(Extracted records)
※

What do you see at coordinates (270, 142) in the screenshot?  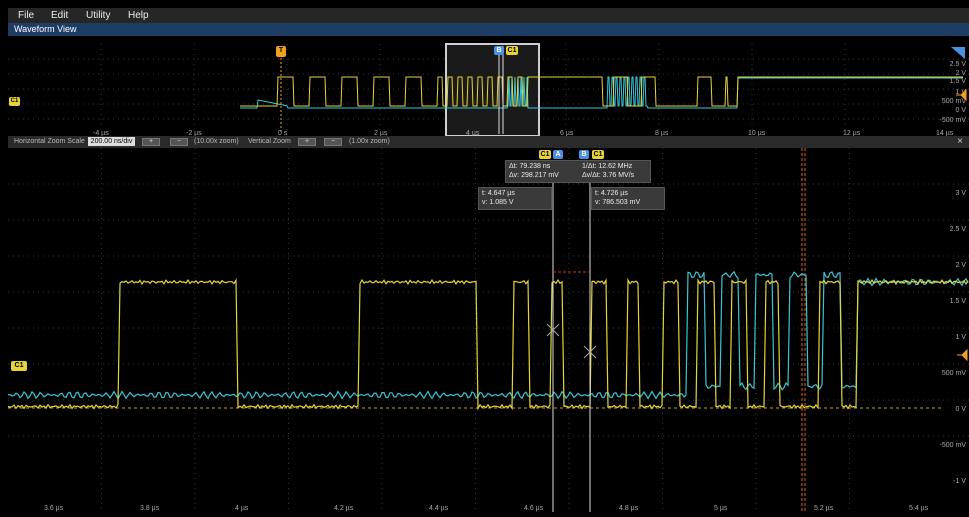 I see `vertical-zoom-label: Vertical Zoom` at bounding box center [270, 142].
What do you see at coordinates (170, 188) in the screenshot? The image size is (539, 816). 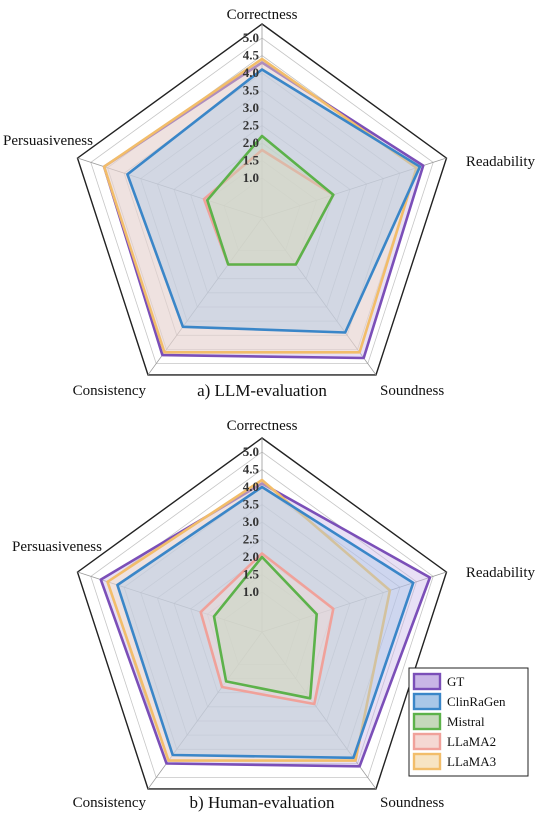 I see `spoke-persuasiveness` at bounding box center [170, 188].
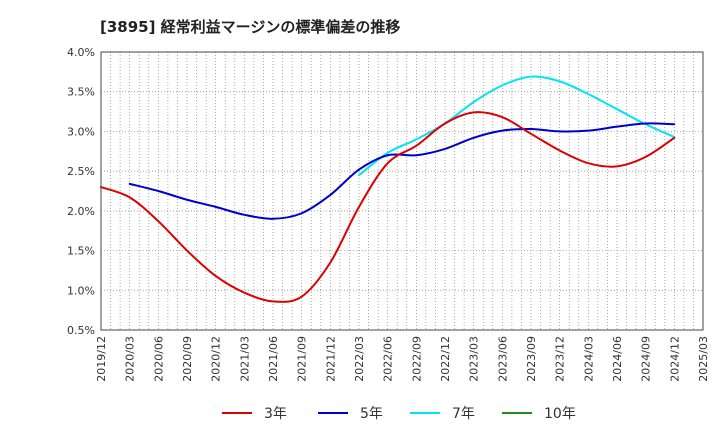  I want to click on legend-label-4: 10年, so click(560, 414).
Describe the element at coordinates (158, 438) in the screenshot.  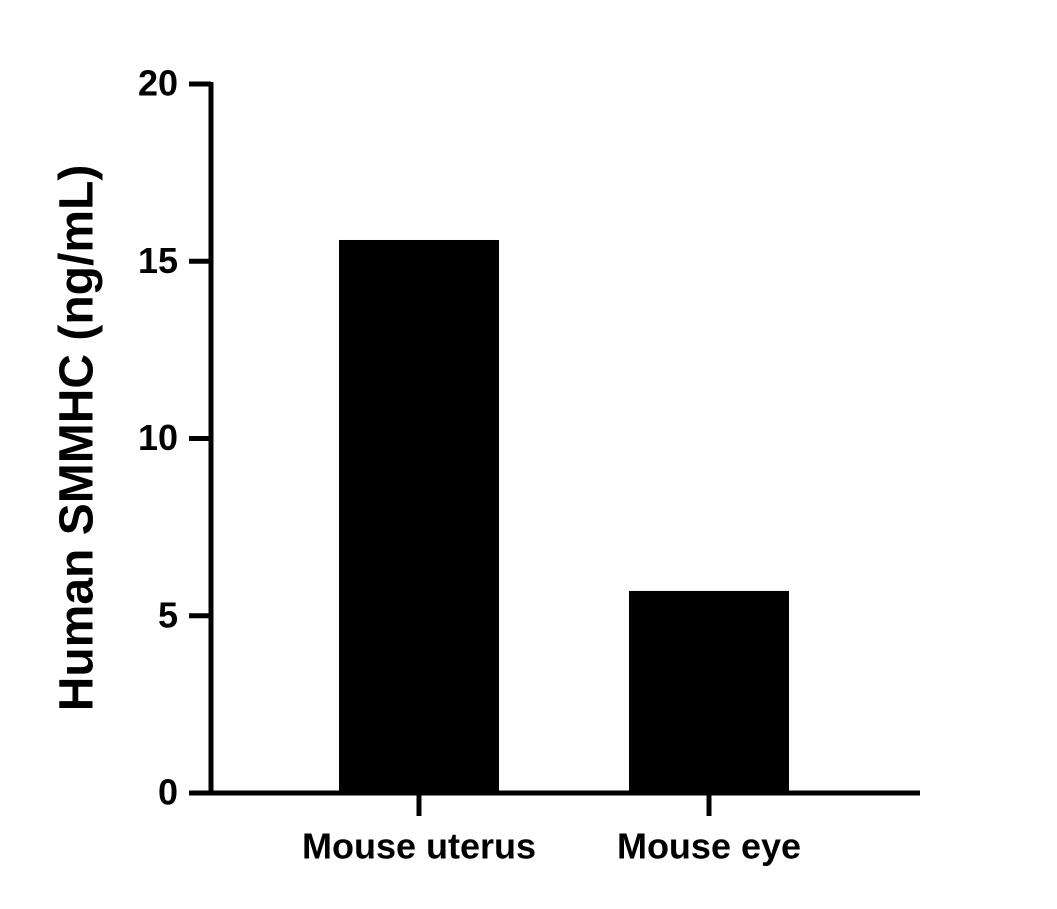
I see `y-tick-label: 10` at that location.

※

▸ WORK INSTRUCTIONS
Could you write out, word for word, the stretch of the entries above from the line containing "Describe the element" through the end of the entries, leaving out the pictures?

▸ SOLUTION FOR THIS EXERCISE
Describe the element at coordinates (158, 438) in the screenshot.  
I see `y-tick-label: 10` at that location.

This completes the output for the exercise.